Of the participants in the survey, based on in-person interviews with over 3,200 youth in 28 Turkish provinces between May September 2021, 62.8 percent said they failed to see a “good future” for the country, while 35.2 percent said they were “completely hopeless” about Turkey.
The survey arrives amid an economic crisis in Turkey, which has forced citizens to grapple with the country’s highest inflation rate in almost two decades. Turkey is struggling with a volatile lira, which lost 44 percent of its value last year, making it by far the worst performer in emerging markets.
Meanwhile, the country’s youth unemployment rate rose by 1.7 percentage points in January to 22.3 percent, according to official data.
Over 82.9 percent of respondents said that they believed wealth and income were not distributed equally in Turkey while 87.3 percent said the country’s unemployment rate of 11.2 according to official records was too high.
Of those surveyed, 25.8 designated themselves as having “unhappy’’ lives, while 55.2 percent of respondents said they were “neither happy nor unhappy” with their lives.
Speaking on Turkey’s government, 62.5 percent of respondents said they were unhappy with how Turkey was being ruled, while 5.9 percent said that they were happy with President Recep Tayyip Erdoğan’s government.
Erdoğan has been in power for almost two decades, making him the only leader of Turkey the respondents have witnessed to date.
When asked who they would vote for if general elections were held between May and September of this year, the main opposition Republican People’s Party received the lion’s share of support with 23.9 percent, followed by 4.9 percent for opposition center-right Good Party, 4.7 percent for the pro-Kurdish Peoples’ Democratic Party and 4.4 percent for AKP’s far-right ally, the Nationalist Movement Party.

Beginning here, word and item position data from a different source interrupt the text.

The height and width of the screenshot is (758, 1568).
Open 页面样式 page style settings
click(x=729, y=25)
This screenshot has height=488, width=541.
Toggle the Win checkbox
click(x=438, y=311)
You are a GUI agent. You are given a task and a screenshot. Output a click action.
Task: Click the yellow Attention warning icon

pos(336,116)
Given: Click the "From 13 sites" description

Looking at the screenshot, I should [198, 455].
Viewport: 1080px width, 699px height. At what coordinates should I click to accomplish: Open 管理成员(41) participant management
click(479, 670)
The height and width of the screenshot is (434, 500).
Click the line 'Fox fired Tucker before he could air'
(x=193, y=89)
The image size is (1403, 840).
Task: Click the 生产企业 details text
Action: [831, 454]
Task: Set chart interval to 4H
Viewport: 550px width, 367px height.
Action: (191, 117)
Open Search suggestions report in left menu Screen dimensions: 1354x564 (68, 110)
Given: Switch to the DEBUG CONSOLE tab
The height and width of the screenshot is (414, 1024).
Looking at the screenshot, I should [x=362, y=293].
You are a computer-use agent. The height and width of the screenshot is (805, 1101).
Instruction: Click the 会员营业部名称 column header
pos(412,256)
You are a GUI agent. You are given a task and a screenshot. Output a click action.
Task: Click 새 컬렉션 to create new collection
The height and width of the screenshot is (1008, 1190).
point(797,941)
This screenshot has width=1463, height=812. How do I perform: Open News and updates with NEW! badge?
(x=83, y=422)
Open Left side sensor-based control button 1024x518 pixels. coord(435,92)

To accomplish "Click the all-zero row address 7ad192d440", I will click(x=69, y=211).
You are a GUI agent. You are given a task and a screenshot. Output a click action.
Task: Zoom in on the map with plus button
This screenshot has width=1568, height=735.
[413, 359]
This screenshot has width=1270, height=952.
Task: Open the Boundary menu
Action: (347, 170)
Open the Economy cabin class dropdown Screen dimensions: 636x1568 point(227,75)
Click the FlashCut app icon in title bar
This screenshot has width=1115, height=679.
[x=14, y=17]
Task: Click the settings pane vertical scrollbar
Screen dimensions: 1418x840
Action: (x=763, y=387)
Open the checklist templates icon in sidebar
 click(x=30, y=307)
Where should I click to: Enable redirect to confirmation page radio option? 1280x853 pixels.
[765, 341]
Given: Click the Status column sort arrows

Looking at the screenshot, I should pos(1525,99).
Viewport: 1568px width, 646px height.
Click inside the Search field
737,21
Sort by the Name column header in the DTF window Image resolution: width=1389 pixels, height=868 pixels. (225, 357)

Meanwhile, 44.7 percent of those surveyed did not answer the election question, citing that they were either “undecided,” “would not cast a vote,” or “did not want to answer the question.’’
The 18-25 demographic, known as Generation Z, comprises seven million of Turkey’s population, whose majority will experience their first election as voters in the next polls scheduled for 2023.